-- Information supplied follows --

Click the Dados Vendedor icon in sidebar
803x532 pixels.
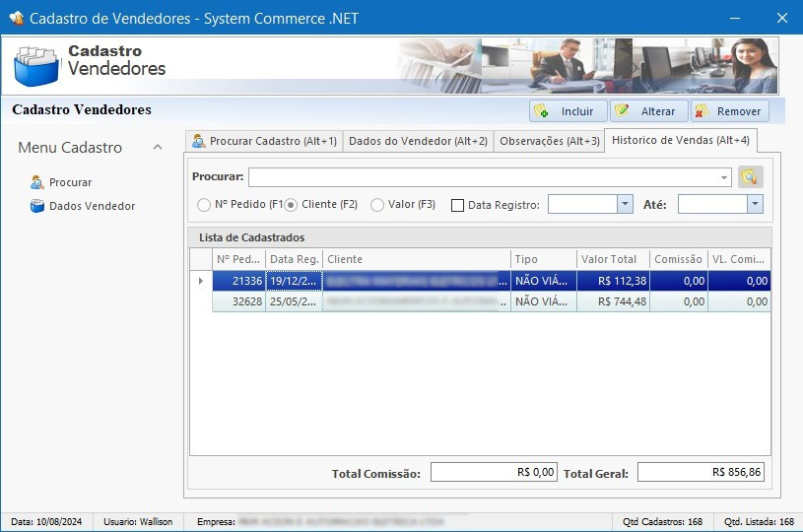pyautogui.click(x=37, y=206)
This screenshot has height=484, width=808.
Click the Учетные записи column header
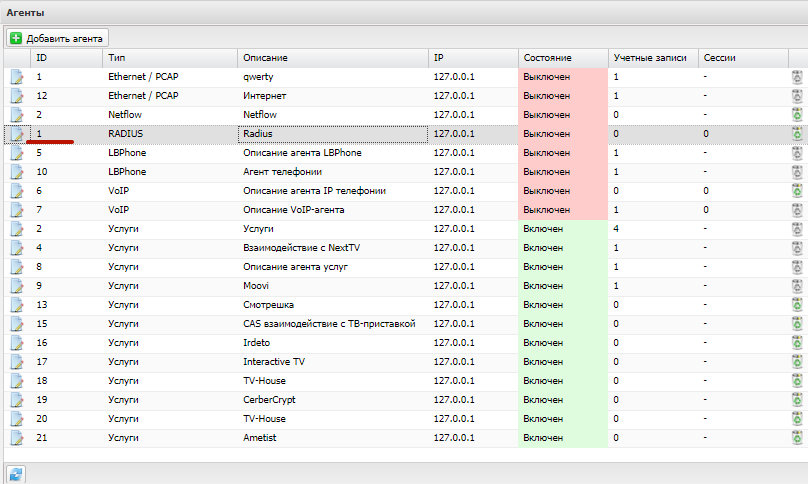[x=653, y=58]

-- Information supplied concluded --
-- Information supplied follows --

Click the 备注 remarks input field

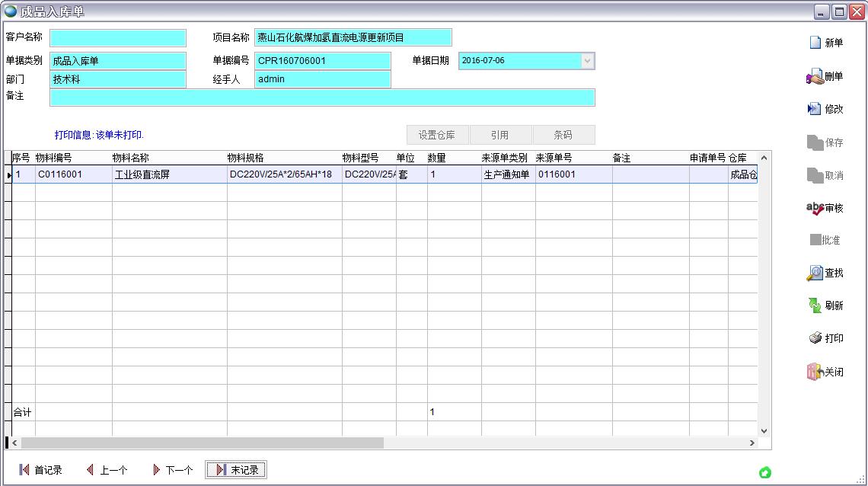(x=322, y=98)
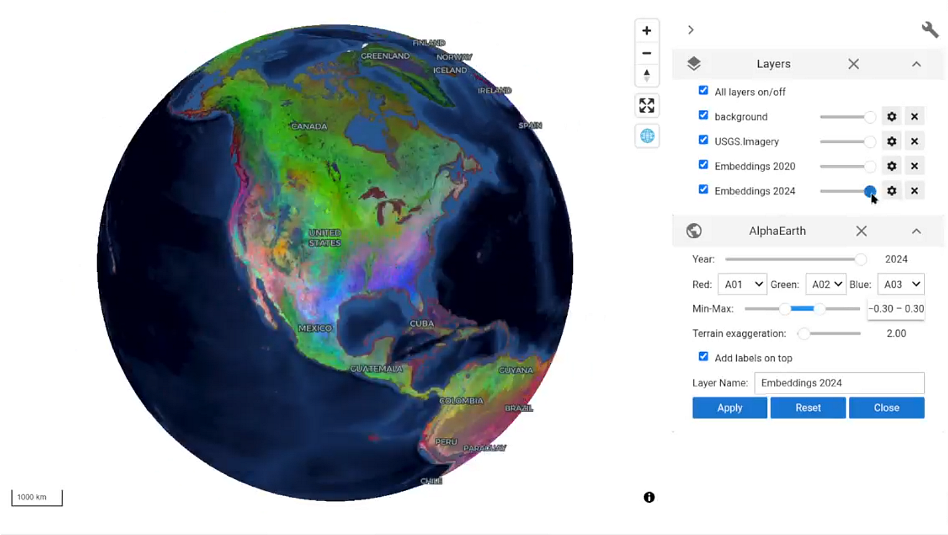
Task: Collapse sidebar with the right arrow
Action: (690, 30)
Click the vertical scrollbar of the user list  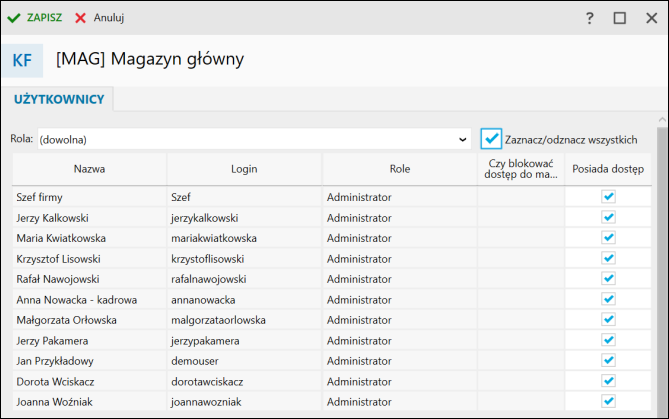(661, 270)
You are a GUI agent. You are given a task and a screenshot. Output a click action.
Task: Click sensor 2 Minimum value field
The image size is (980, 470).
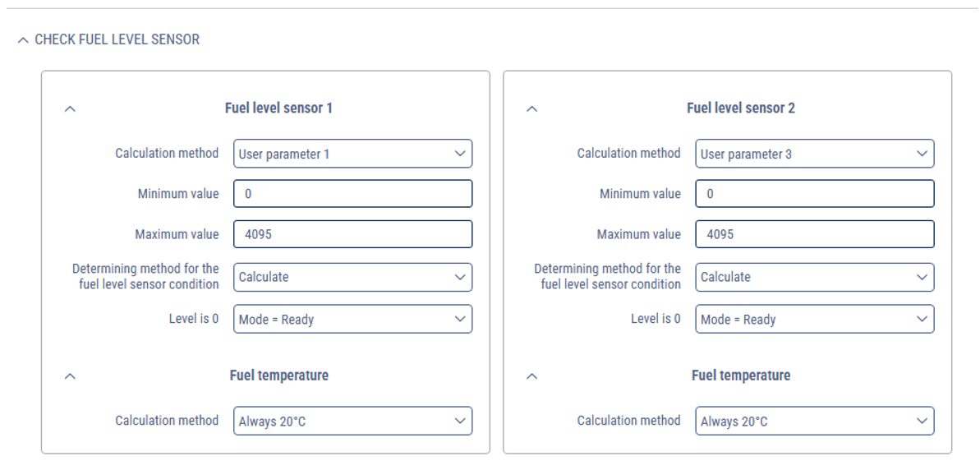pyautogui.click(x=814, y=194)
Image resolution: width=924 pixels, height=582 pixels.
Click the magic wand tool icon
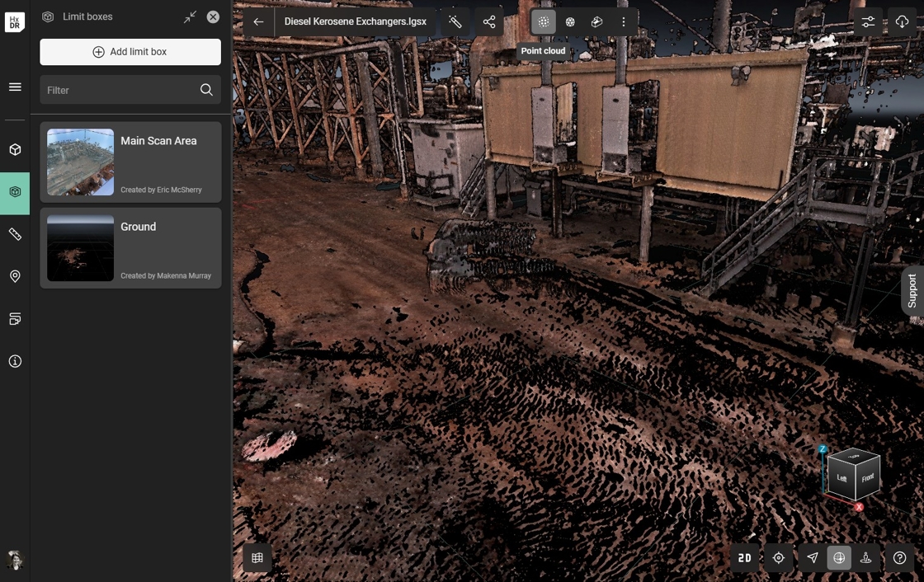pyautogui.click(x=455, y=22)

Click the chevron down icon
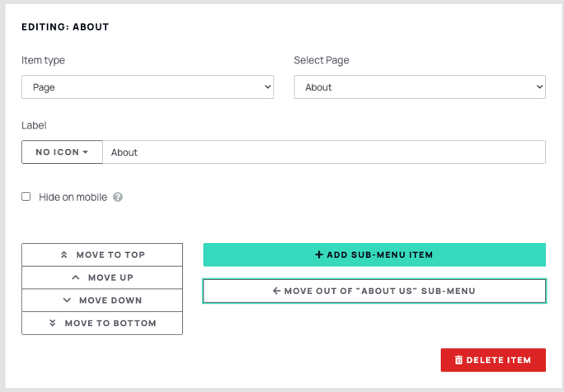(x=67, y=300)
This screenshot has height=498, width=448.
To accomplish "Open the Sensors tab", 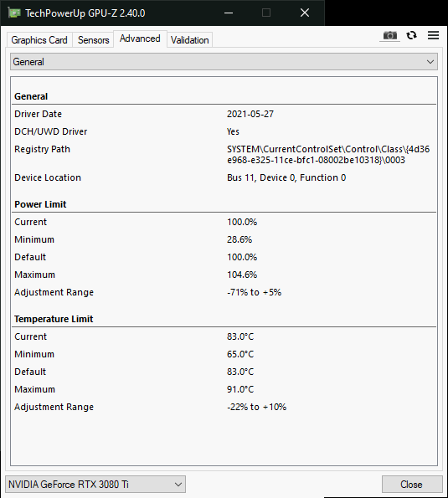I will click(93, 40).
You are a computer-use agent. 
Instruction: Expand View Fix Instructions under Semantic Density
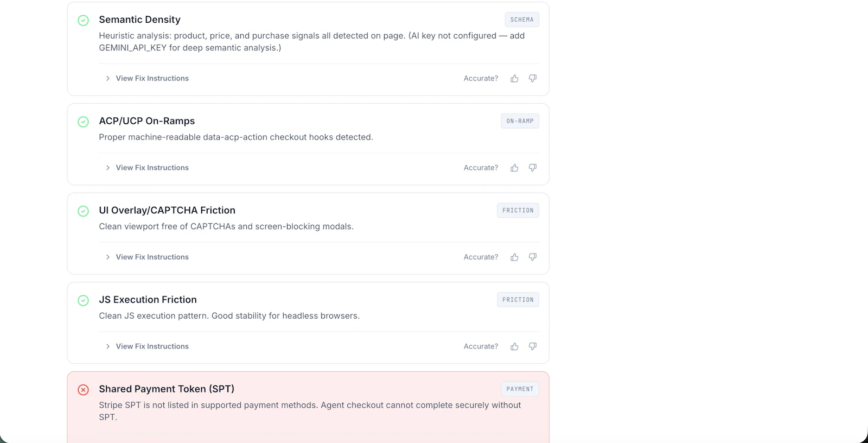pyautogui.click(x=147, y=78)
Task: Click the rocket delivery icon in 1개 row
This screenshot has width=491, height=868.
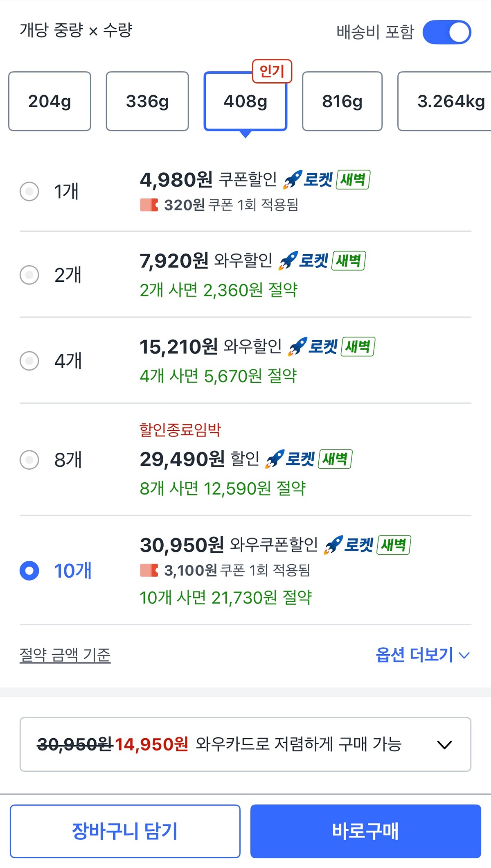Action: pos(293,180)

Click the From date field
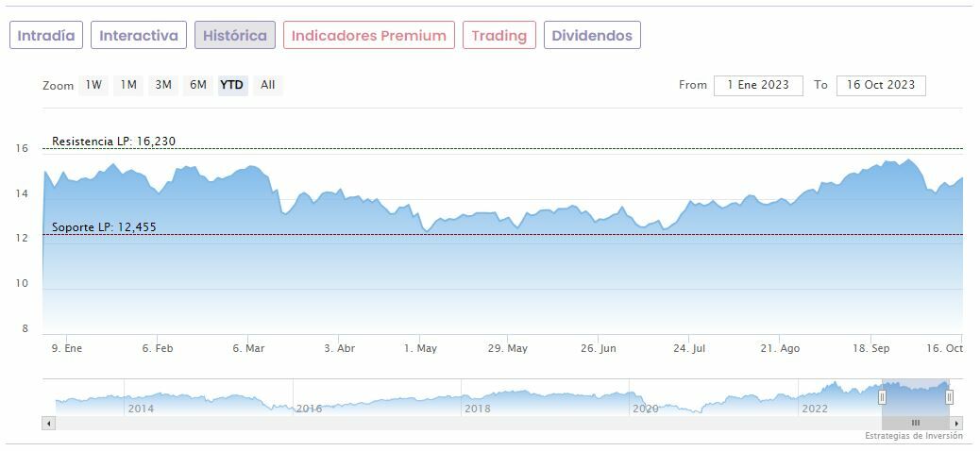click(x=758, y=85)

-- Information supplied concluded --

→ **Assigned task**
Lines with the word "agent" in them are the answer; report each one from the data.

→ **Expected answer**
You are a GUI agent. You are given a task and a screenshot. Output a click action.
You are a computer-use agent. 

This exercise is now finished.